## [Problem]
Retype the listing below line for line, but only from the line with "Given: Click the Entry text label" down to the line with "Click the arrow icon on Ovos card", inclusive. Pictures stay out.

────────────────────────────────────────

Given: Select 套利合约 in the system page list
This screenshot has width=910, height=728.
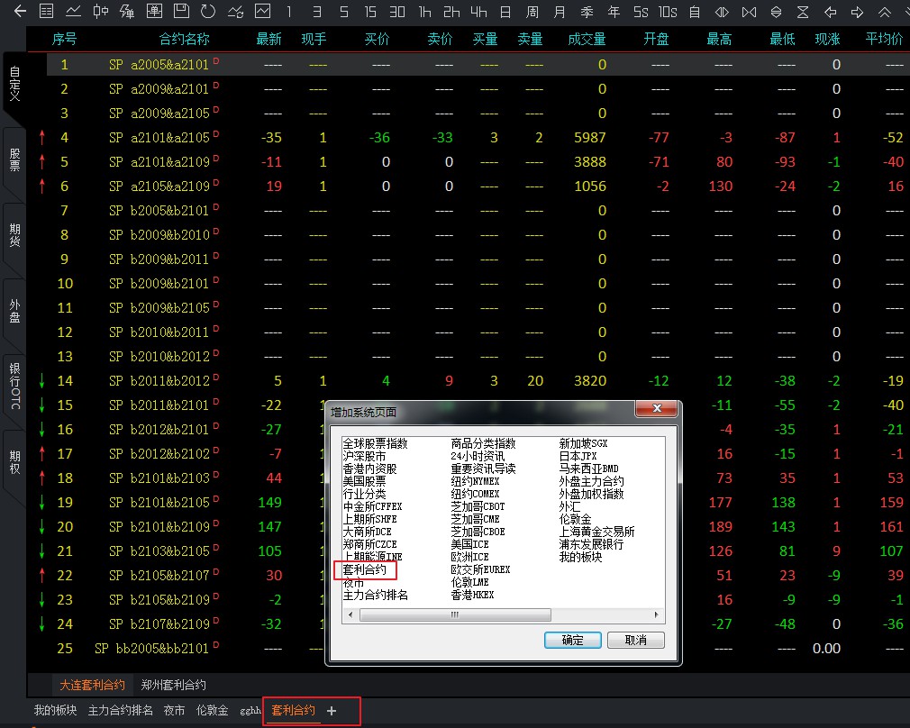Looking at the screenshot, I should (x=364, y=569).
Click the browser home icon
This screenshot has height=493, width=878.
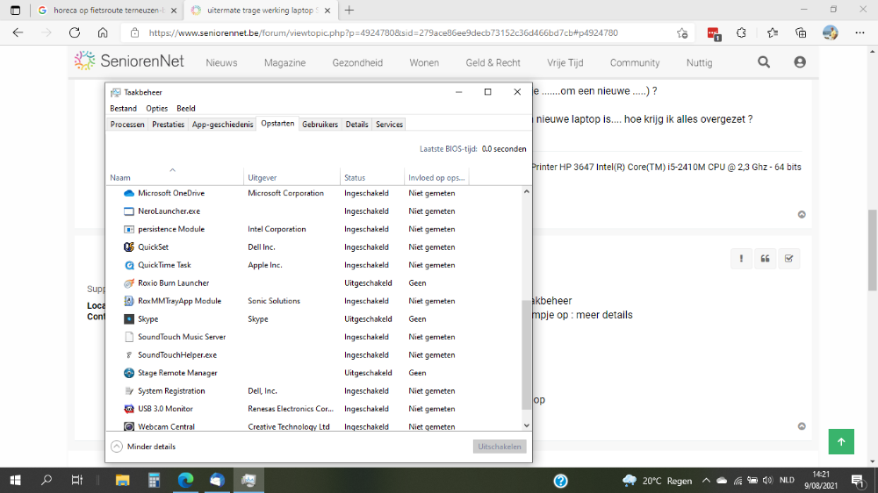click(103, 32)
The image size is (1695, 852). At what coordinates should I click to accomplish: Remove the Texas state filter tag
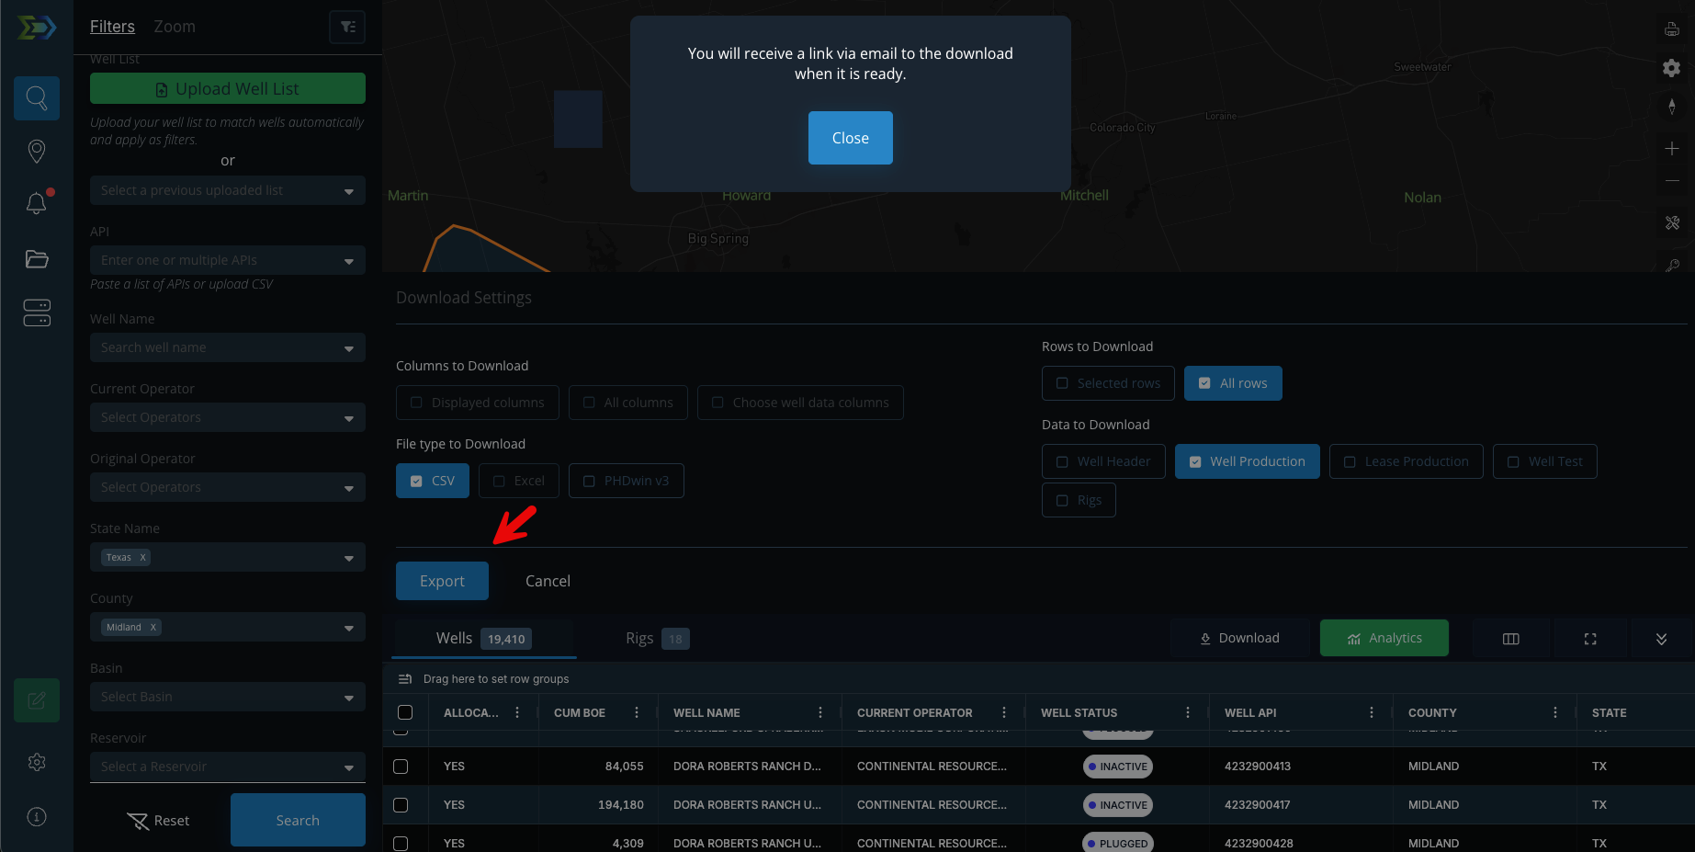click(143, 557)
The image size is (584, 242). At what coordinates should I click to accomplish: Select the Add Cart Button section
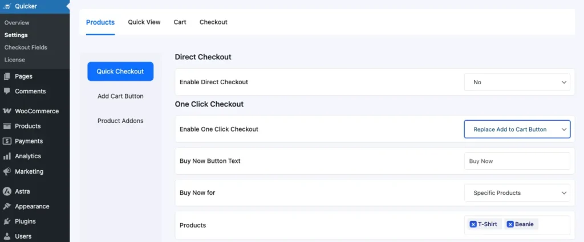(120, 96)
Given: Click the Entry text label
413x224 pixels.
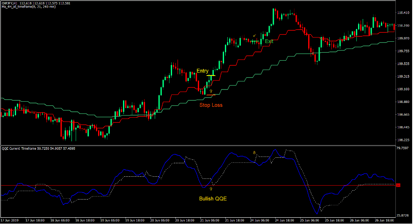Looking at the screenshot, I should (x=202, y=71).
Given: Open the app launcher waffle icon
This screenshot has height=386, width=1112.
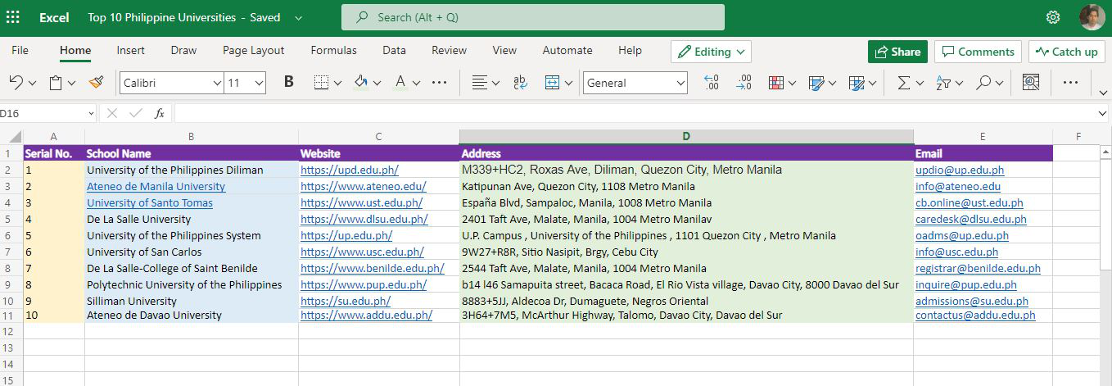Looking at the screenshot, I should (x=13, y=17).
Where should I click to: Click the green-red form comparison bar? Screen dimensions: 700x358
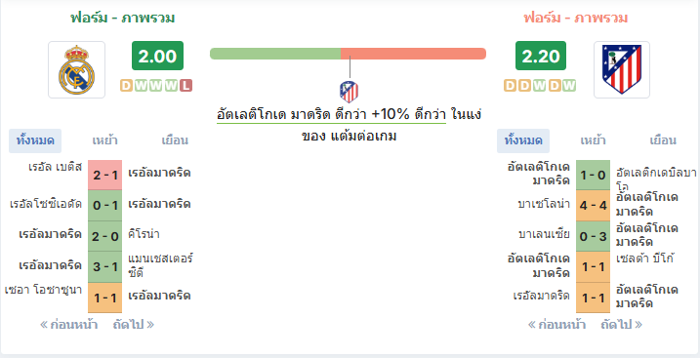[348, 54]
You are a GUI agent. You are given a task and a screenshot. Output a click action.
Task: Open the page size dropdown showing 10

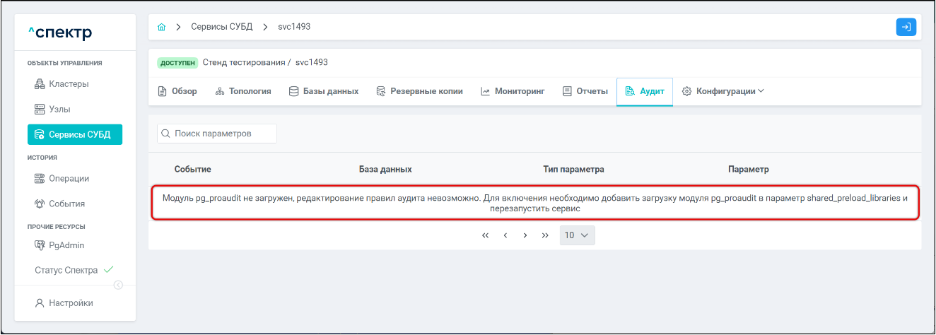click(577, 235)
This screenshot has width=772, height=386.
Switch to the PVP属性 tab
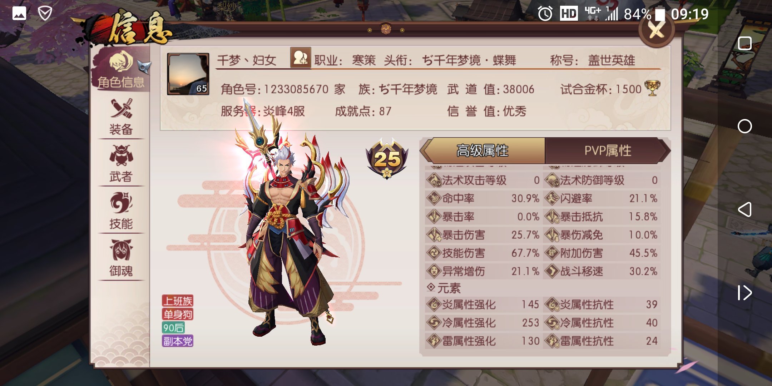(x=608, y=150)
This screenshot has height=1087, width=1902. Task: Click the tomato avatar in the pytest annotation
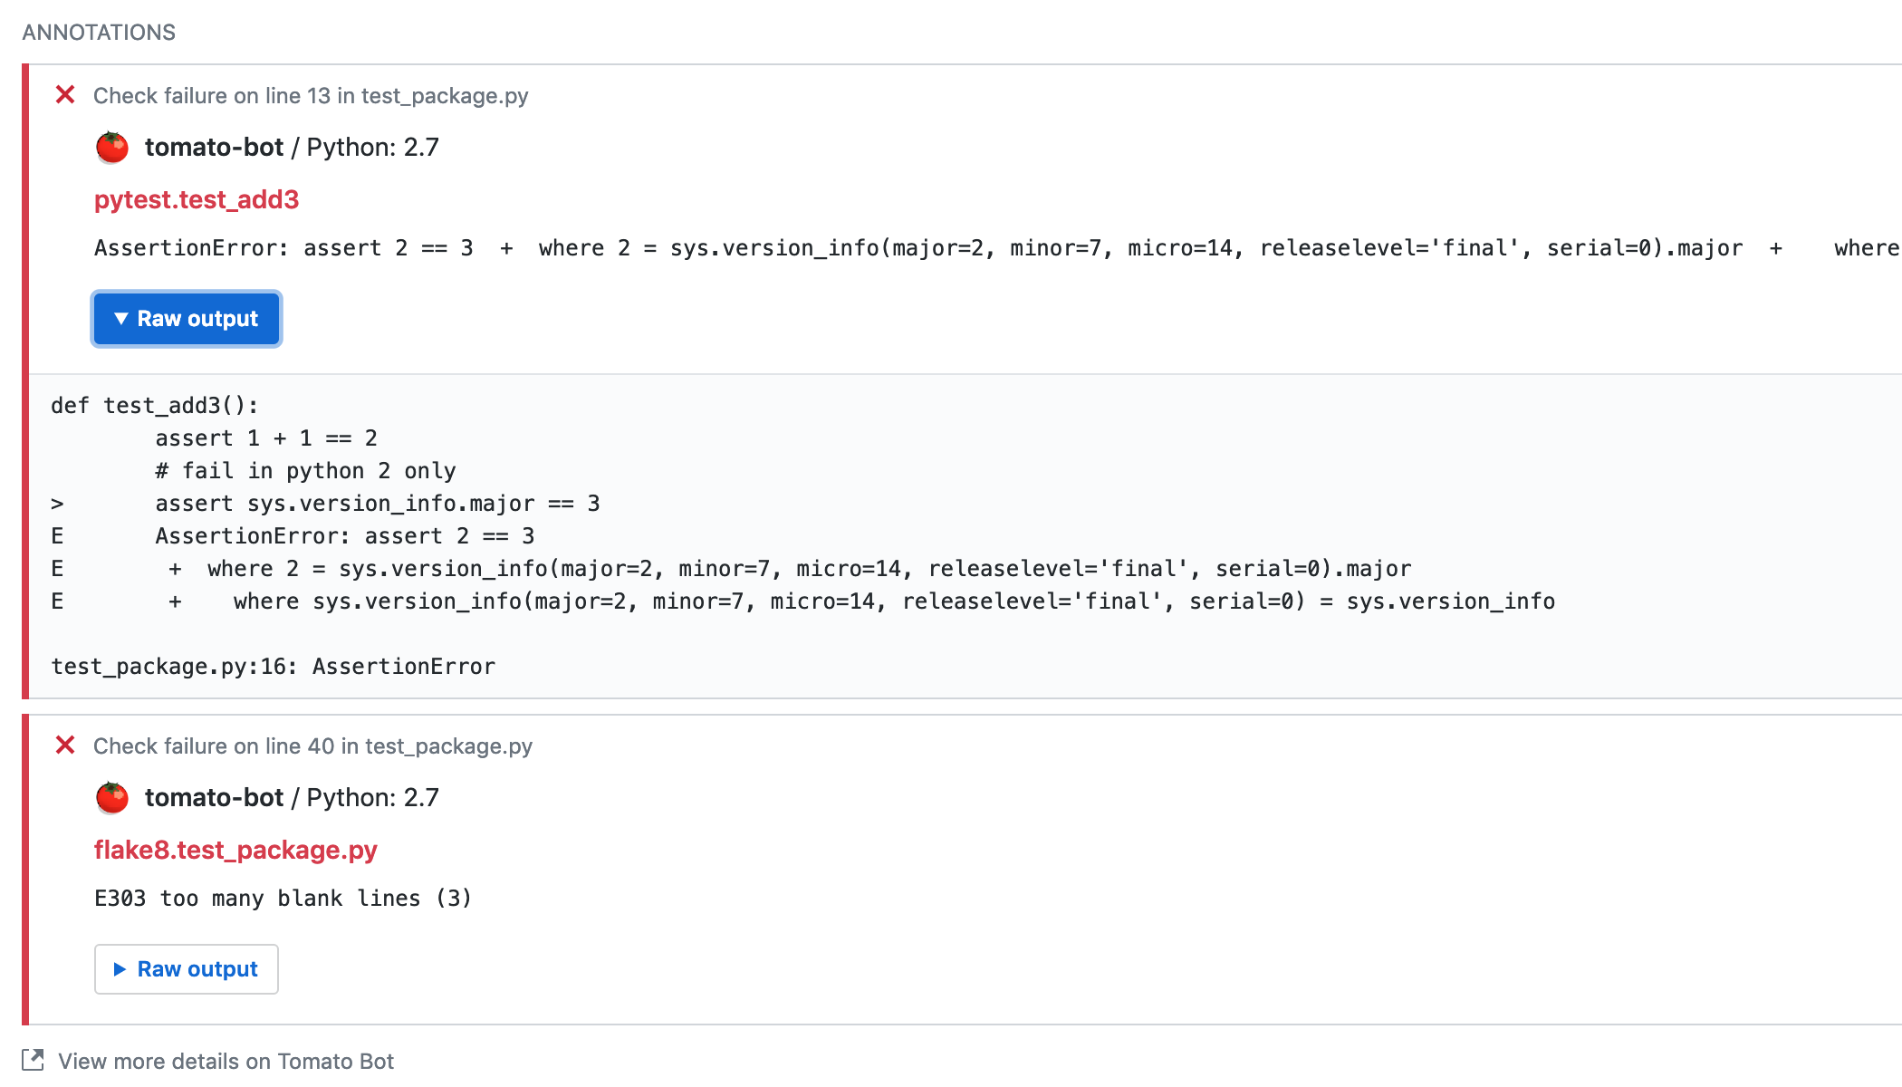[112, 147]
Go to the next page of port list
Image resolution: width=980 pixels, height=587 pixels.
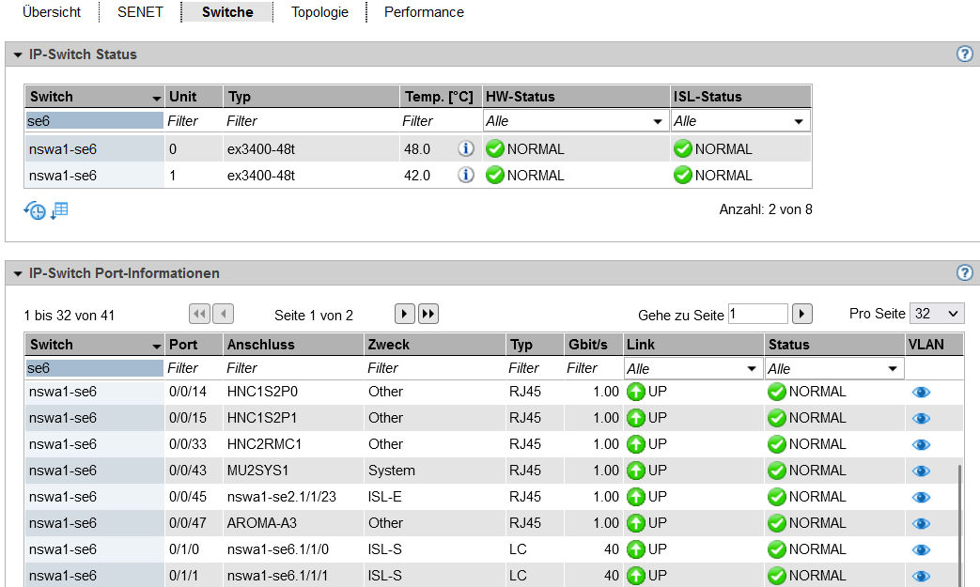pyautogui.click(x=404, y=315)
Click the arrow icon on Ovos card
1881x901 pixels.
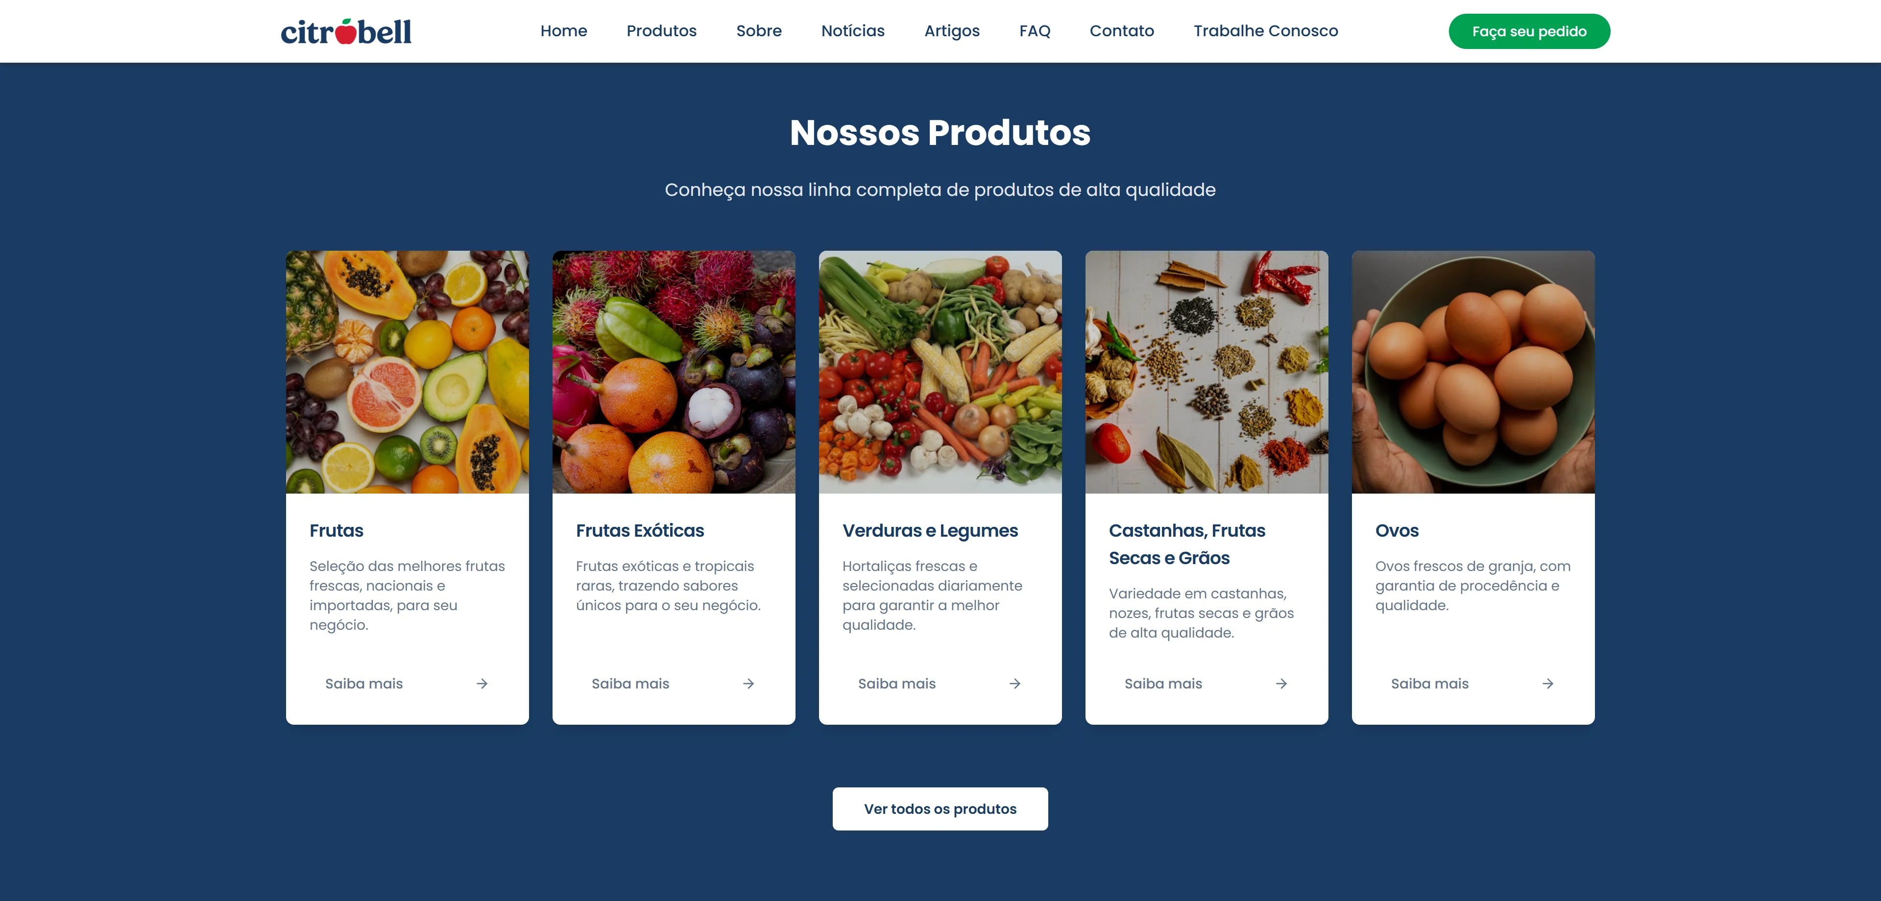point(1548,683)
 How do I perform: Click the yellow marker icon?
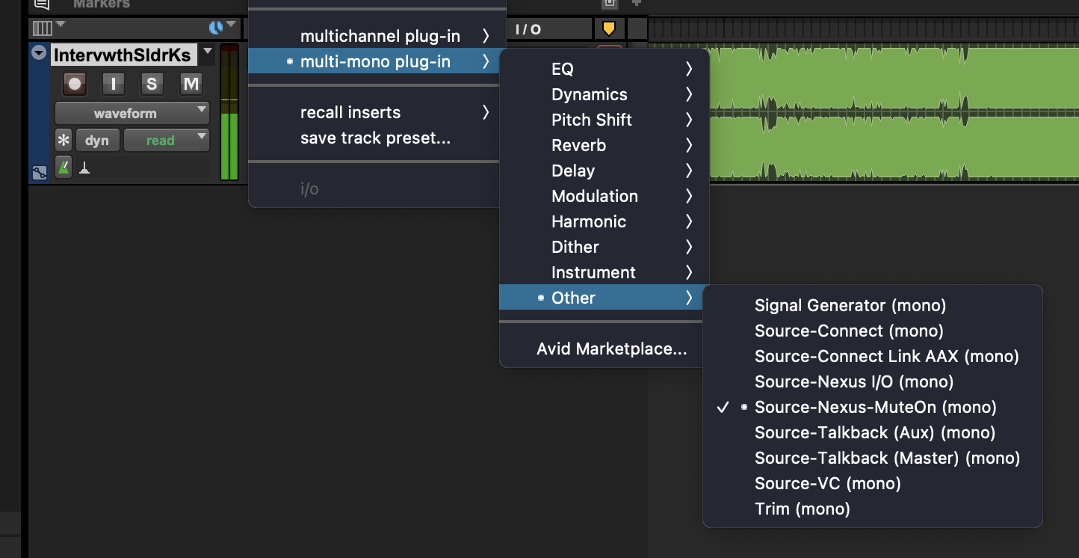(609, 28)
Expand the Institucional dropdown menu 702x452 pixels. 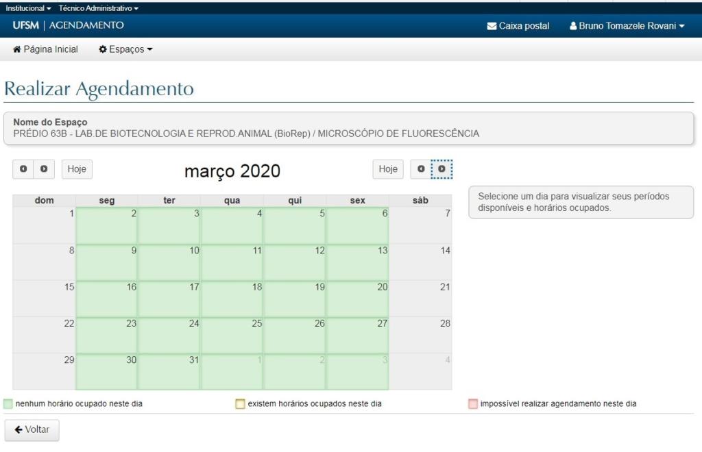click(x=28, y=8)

────────────────────────────────────────

## [The completed task]
Given: Click the Entry text label
413x224 pixels.
Looking at the screenshot, I should (x=202, y=71).
Given: Open the app launcher waffle icon
This screenshot has height=386, width=1112.
Looking at the screenshot, I should (x=13, y=17).
Where should I click to: Click the green-red form comparison bar? Screen dimensions: 700x358
[348, 54]
You are a GUI agent. You are given a task and a screenshot. Output a click action.
Task: Open the page size dropdown showing 10

click(577, 235)
This screenshot has width=772, height=386.
Switch to the PVP属性 tab
(x=608, y=150)
This screenshot has height=1087, width=1902. Task: Click the tomato avatar in the pytest annotation
[112, 147]
Go to the next page of port list
Image resolution: width=980 pixels, height=587 pixels.
pyautogui.click(x=404, y=315)
Click the arrow icon on Ovos card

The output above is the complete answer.